Adil El Malki Directeur de l’Office marocain de la propriété industrielle et commerciale (OMPIC) : «Bientôt on pourra créer les entreprises en ligne»

Adil El Malki Directeur de l’Office marocain de la propriété industrielle et commerciale (OMPIC) : «Bientôt on pourra créer les entreprises en ligne»

ALM : Quel commentaire faites-vous des réalisations 2011 de l’OMPIC?
Adil El Malki : Le bilan est globalement satisfaisant dans la mesure où nous avons réussi à consolider un certain nombre de points. Cela est concevable dans les évolutions observées au niveau des différents volets coordonnés par l’OMPIC. Ceci a également été traduit par une grande confiance de la part des entrepreneurs. La grande surprise a été au niveau de la création des entreprises qui ont affiché une évolution de 7%. De même, le nombre de dépôts de brevets d’origine marocaine s’est inscrit en hausse. Ces dépôts concernent d’importants secteurs d’activité, à savoir les appareils électriques, l’audiovisuel, l’informatique, l’optique, la chimie, la biotechnologie, et autres. Il faut dire que les événements qui ont touché la région durant cette année n’ont pas perturbé le développement du tissu industriel.

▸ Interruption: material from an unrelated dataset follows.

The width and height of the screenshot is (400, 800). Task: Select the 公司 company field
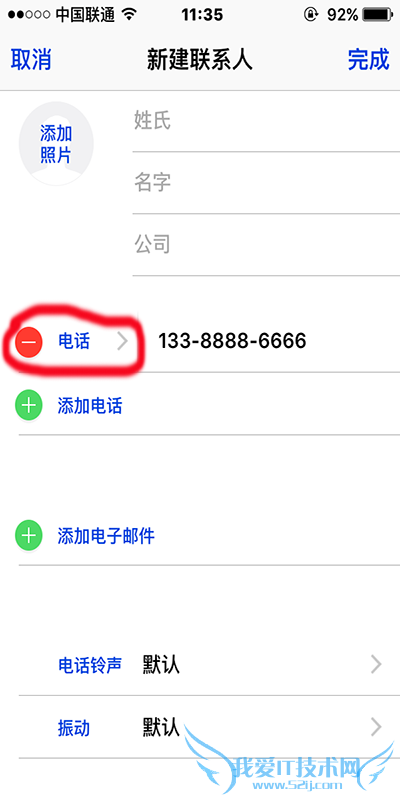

Quel bilan faites-vous de la première année du contrat d’objectifs «horizon 2015»?
Pour une année de démarrage, le bilan est encourageant. Bien que je n’aime pas anticiper les choses et donner des résultats provisoires, je dirais que 66 projets sur 73 sont déjà mis en place. Nous avançons conformément à nos objectifs.

Que prévoit l’OMPIC pour l’année 2012?
L’évolution enregistrée au titre de l’année 2011 devra être boostée par la promotion de la culture de la propriété industrielle. C’est un travail de fond qu’on engage à travers de multiples actions. Citons dans ce sens les stratégies sectorielles et la mise en place du centre d’information technologique. Nous ambitionnons, également, de nous situer dans une optique de compétition à l’international. Actuellement beaucoup de pays, notamment ceux de l’Asie, prennent le relais sans parler de la Turquie qui s’affiche en force. Le Maroc ne manque pas d’atouts, nous sommes bien placés pour nous positionner au même niveau que ces pays. L’année 2012 s’inscrira dans la continuité des efforts consentis par l’OMPIC, notamment l’amélioration de la qualité des brevets d’invention marocains, la création de centres de services auprès de partenaires de l’OMPIC.
De même, nous envisageons de lancer le service d’information e-Registre du commerce en partenariat avec le ministère de la justice. L’année 2012 devrait connaître le démarrage de la plate-forme de création de l’entreprise en ligne, la création d’un centre de formation en propriété intellectuelle et commerciale au sein de l’OMPIC ainsi que l’amendement de la loi sur la propriété industrielle. Espérons qu’il sera promulgué prochainement, car nous voulons disposer d’un environnement juridique plus évolué. En outre, nous renforcerons nos actions de proximité, notamment sur le plan régional.

Quelles sont les failles que vous pourriez relever au niveau juridique?
Si on compare le Maroc aux autres pays voisins, notre législation est plus avancée. Il n’existe pas de faille à ce niveau. Le Maroc est précurseur dans la ratification du traité commercial «anti-contrefaçon». Sur le plan national, nous sommes contents qu’il y ait une volonté d’innover. De ce fait, nous œuvrons pour que l’OMPIC soit un actif primordial dans cette chaîne et ce, en déployant des outils favorisant la compétitivité du secteur.